The Council of Ministers on Friday approved a new draft traffic law aimed at improving the safety of Cambodia’s notoriously dangerous roads, with only legislative approval standing in the way of the bill being passed into law.
The draft law, which includes changes to 64 articles, the addition of 15 new articles and removal of 18, will be sent to the National Assembly “as soon as possible,” according to Chhuon Vuon, vice secretary general of the National Road Safety Committee.
Drunk drivers will face stiffer fines under the new law, up from a maximum of $1,000 to nearly $4,000, and all motorcycle passengers—which will be limited to two adults and one child—will be required to wear helmets.
“I think the new draft traffic law will respond to people’s needs and promote implementation of the law to reduce deaths from accidents,” said Mr. Vuon, whose committee is responsible for overseeing the implementation of traffic laws.
When the law comes into force, oversight of the road safety committee will be shifted from the Ministry of Public Works to the Ministry of Interior, Mr. Vuon said, with Sar Kheng, the interior minister, becoming the new chairman. Mr. Kheng will replace current chairman Tram Iv Tek, the minister of public works and transport.

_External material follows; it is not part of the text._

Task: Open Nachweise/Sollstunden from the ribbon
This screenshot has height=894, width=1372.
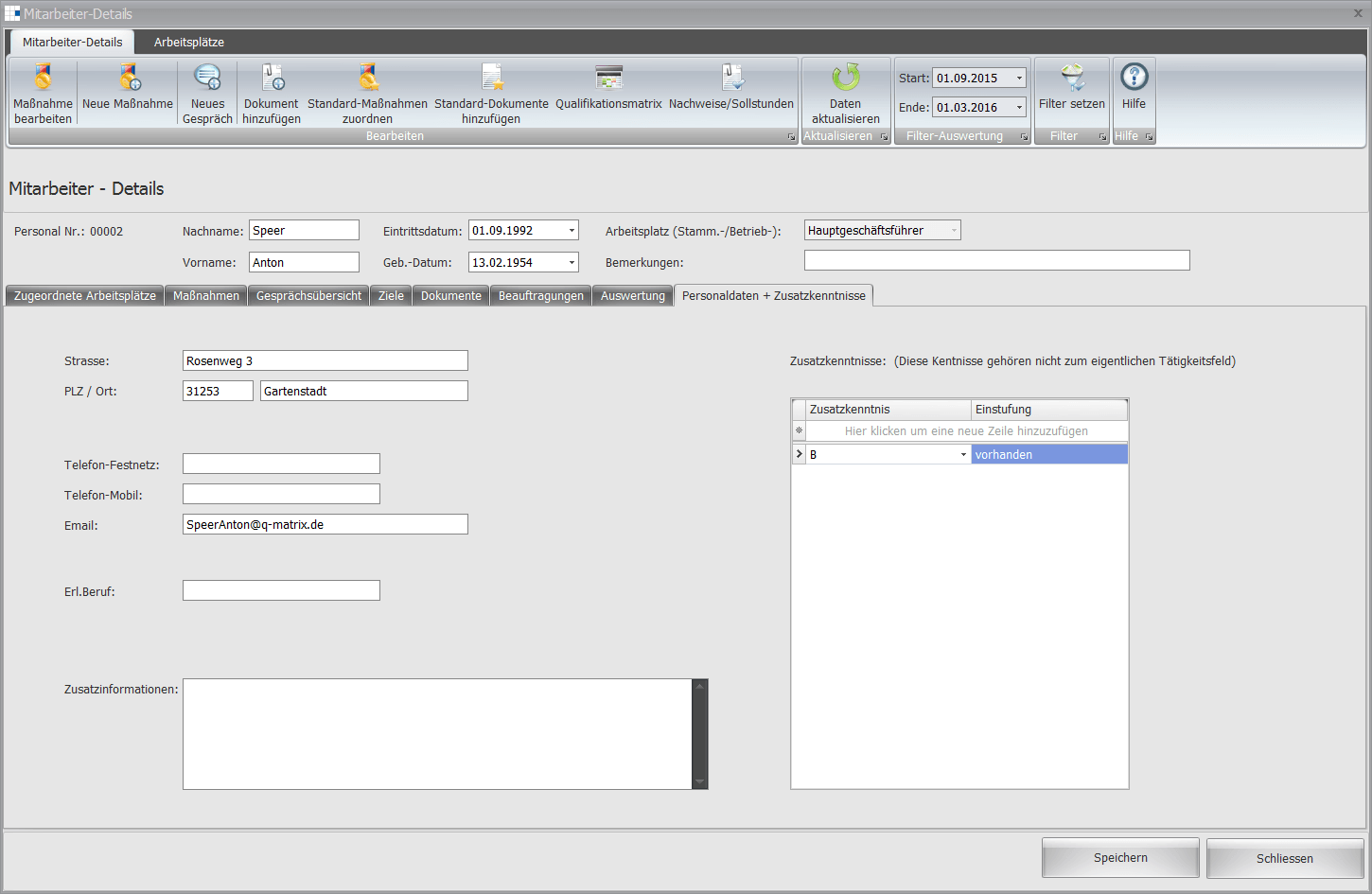Action: [731, 78]
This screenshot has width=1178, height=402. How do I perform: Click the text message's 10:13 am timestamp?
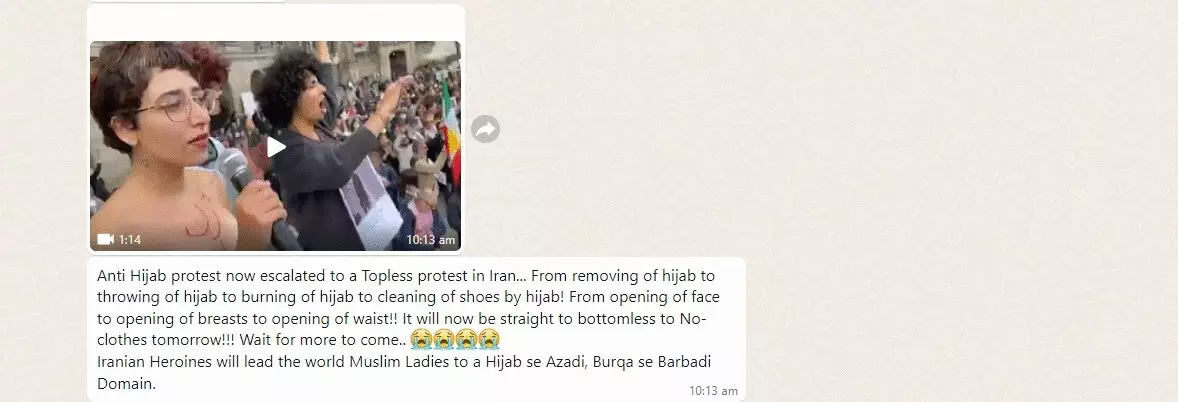click(x=713, y=391)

“We want this committee under one umbrella so it’s easy to coordinate,” said Mr. Voun, noting that the Ministry of Interior is already responsible for the officers charged with implementing the law on the ground.
In March, Prime Minister Hun Sen said in one of his regular nationally televised speeches that more Cambodians die per year from road accidents today than during the tumultuous years following the fall of the Khmer Rouge.
“Even during the years of war people did not die every day, yet on average, more than five people die every day in Cambodia due to traffic accidents,” he said. “In 10 days, 50 or 60 people die. About 600 will die every 100 days and in one year, more than 2,000 people [die], with about 10,000 more injured.”
Ear Chariya, a road safety consultant and former program manager at Handicap International, said the draft traffic law has the potential to improve road safety if it is actually enforced by traffic officers, who are known to take bribes rather than issue official tickets and fines.
“There won’t be any additional incentives for traffic cops [to stop taking bribes], but what would make the difference is the new traffic law will switch the chairman of the National Road Safety Committee from the Minister of Public Works and Transport to the Minister of Interior, who directly manages the traffic cops,” Mr. Chariya said in an email.
“This gives us hope that the enforcement will be improved,” he added.
But in Phnom Penh on Friday, a traffic police officer, who declined to give his name for fear of losing his job, said it will not make a difference who chairs the committee.
“Traffic police will still take bribes because it’s a livelihood issue,” said the officer, who earns just over $100 per month. “You have to understand people need their dignity and would not take bribes if they had better salaries.”
Opposition CNRP lawmaker Son Chhay, who said he had not yet read the draft law, doubted that it would affect policing on the roads.
“It doesn’t make any difference. The implementing of the law on the ground is by the officers. It will still very much be based on bribery,” he said.
“It’s still going to be a big business.”